For the PDF generation, we went with a commercial product called PDF Reactor. It's a java library that allows one to create PDF documents from HTML and CSS. It runs on top of iText and does several post processing tasks. As part of the process, it uses one of three configurable HTML formatters. We chose to use the default which has problems with malformed HTML in some cases. An open anchor tag causes grief. Since the input is random and from the internet, we needed a way to clean it up. I setup JTidy to process the input when it's HTML. That way the HTML is always wellformed going into the system.

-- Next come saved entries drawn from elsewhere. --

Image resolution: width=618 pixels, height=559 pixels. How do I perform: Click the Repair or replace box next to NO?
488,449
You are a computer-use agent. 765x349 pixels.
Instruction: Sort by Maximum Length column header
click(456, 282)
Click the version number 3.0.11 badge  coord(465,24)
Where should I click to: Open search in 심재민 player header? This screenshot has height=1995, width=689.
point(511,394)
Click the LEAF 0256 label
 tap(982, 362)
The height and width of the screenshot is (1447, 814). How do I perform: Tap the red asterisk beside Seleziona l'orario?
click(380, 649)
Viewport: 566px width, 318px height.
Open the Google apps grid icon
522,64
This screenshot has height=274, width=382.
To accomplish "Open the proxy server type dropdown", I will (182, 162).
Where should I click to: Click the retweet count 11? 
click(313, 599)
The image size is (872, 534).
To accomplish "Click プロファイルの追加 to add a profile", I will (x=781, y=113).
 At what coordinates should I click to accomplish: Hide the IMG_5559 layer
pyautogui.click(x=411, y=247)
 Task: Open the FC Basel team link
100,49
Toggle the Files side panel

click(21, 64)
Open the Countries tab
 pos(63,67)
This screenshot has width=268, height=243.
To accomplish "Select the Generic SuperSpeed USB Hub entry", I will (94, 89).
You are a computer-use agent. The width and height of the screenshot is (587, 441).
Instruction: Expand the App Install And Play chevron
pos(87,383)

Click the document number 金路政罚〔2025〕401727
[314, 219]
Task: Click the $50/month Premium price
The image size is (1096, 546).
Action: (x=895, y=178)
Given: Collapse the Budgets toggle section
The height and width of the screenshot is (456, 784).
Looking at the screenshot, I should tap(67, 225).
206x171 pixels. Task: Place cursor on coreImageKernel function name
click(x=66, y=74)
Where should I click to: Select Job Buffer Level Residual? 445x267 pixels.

PDF Reactor is licensed per cpu core. They do check the core count. We tried to run it on an i5, assuming it would just not take advantage of all the features, and it went into evaluation mode. We had to physically disable two cores on the CPU to get the system to work. This only requires 2 lines in /boot/loader.conf in FreeBSD.
The odd part of this project was importing from Joomla. I had to take data from various Joomla installs, and import select categories into our new system, then create newsletters from this data after it was cleaned up and categorized. This meant selecting all the data from Joomla's content table on certain sections and categories. The sections were constant within the install. I also had to take the section and categories names and tag the articles in the new system with them. If the names were duplicates, we had some problems. The system was overloaded to use categories as two different levels. It's caused some complications as joomla categories are not this flexible.
If I had more time, I would have tried to create the PDF generation from HTML myself using iText. This is something I would like for just journal where I use iText for PDF and RTF generation now.